Update/relax str/String utf8 safety docs by zachs18 · Pull Request #134598 · rust-lang/rust (original) (raw)

Relax UTF-8 requirements of String as well as some str/String-related functions from "must be UTF-8 or UB" to "invalid UTF-8 is not immediate UB but is unsafe" to match the validity requirement for str.

cc @joshtriplett #71033 (comment)

I wonder if we might be able, in the future, to carefully exclude a few of str's functions from the "library UB" requirements.


Current state:

str currently documents that it's UTF-8 requirement is not a language-level requirement (i.e. having a non-UTF-8 str is not immediately UB, but it can cause later UB because other code can assume that str's are valid UTF-8), though std::str::from_utf8_unchecked currently still has a stronger requirement.

String does not currently have such docs, though some of its associated functions' docs imply it1.


(first commit) This PR relaxes std::str::from_utf8_unchecked's and str::as_bytes_mut's UTF-8 requirements to match that of str itself. (and updates the safety comments and implementation in std::str::from_utf8_unchecked(_mut))

(second commit) This PR also adds an "Invariant" section to String's docs to match str, which documents that

Rust libraries may assume that Strings are always valid UTF-8, just like strs.

Constructing a non-UTF-8 String is not immediate undefined behavior, but any function called on a String may assume that it is valid UTF-8, which means that a non-UTF-8 String can lead to undefined behavior down the road.

(third commit) This PR also adds lists of "exceptions" to str/String's "Invariant" sections, of functions that are safe to call on invalid-UTF-8 str/Strings. The specific list is not set in stone, I mostly just chose functions that don't do any string manipulation. It could also probably be formatted better?, maybe as a list of "categories" with the functions separated by commas, not as their own lines. If this section is added, then removing a (stable) function from it would be a breaking change, and adding new (stable) functions to it would be a new stable API guarantee. Alternately, this guarantee could be added as a short note to the functions' docs individually (with a link to the "Invariants" section) to prevent the list becoming inaccurate (e.g. "This function is safe to call on a str/String containing [invalid UTF-8](link to invariant section)").

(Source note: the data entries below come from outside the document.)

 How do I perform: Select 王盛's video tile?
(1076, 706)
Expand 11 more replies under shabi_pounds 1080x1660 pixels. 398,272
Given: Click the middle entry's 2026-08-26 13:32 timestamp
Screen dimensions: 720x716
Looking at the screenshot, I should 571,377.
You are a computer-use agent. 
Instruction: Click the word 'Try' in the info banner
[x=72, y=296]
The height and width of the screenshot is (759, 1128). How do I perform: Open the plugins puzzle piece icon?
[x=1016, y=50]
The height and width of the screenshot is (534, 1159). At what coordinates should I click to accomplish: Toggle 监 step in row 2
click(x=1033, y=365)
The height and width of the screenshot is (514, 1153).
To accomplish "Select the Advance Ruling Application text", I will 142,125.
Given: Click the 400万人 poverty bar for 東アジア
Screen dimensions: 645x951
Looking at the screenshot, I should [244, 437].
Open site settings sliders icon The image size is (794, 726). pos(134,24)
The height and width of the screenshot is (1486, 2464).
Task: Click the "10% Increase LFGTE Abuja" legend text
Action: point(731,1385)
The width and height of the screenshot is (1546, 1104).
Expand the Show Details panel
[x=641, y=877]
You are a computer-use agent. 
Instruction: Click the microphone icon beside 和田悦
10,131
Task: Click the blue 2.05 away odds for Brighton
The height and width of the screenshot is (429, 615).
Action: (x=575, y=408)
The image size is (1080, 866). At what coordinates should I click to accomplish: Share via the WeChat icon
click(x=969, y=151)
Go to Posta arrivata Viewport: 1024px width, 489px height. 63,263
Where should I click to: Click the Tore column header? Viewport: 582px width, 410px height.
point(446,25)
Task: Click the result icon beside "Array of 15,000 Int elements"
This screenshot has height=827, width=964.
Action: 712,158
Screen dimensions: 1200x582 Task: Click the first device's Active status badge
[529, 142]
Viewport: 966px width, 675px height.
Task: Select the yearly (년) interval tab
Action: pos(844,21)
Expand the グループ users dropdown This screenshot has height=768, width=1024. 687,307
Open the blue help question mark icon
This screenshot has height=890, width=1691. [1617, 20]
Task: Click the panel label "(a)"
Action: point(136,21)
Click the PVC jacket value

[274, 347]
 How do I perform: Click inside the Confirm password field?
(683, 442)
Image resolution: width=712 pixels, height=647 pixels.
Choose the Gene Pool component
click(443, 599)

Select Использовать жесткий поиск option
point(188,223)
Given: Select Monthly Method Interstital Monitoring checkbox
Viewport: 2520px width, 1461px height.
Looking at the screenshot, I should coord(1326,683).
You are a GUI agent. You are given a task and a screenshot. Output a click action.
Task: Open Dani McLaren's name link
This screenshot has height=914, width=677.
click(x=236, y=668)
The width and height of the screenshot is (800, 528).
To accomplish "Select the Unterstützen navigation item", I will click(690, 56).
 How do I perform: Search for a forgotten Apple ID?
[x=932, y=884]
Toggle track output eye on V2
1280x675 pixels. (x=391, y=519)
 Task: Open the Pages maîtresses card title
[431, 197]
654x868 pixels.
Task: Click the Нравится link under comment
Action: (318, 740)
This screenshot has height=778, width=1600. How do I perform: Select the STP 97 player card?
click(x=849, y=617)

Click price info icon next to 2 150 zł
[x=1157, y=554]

As this relaxes stable API requirements, I think this needs a T-libs-api FCP?

@rustbot label T-libs-api

r? @joshtriplett (or other T-libs-api)

Footnotes

  1. String::from_utf8_unchecked's docs say "This function is unsafe because it does not check that the bytes passed to it are valid UTF-8. If this constraint is violated, it may cause memory unsafety issues with future users of the String, as the rest of the standard library assumes that Strings are valid UTF-8." Note that it mentions only future users, implying that calling String::from_utf8_unchecked with invalid UTF-8 alone is not immediate UB.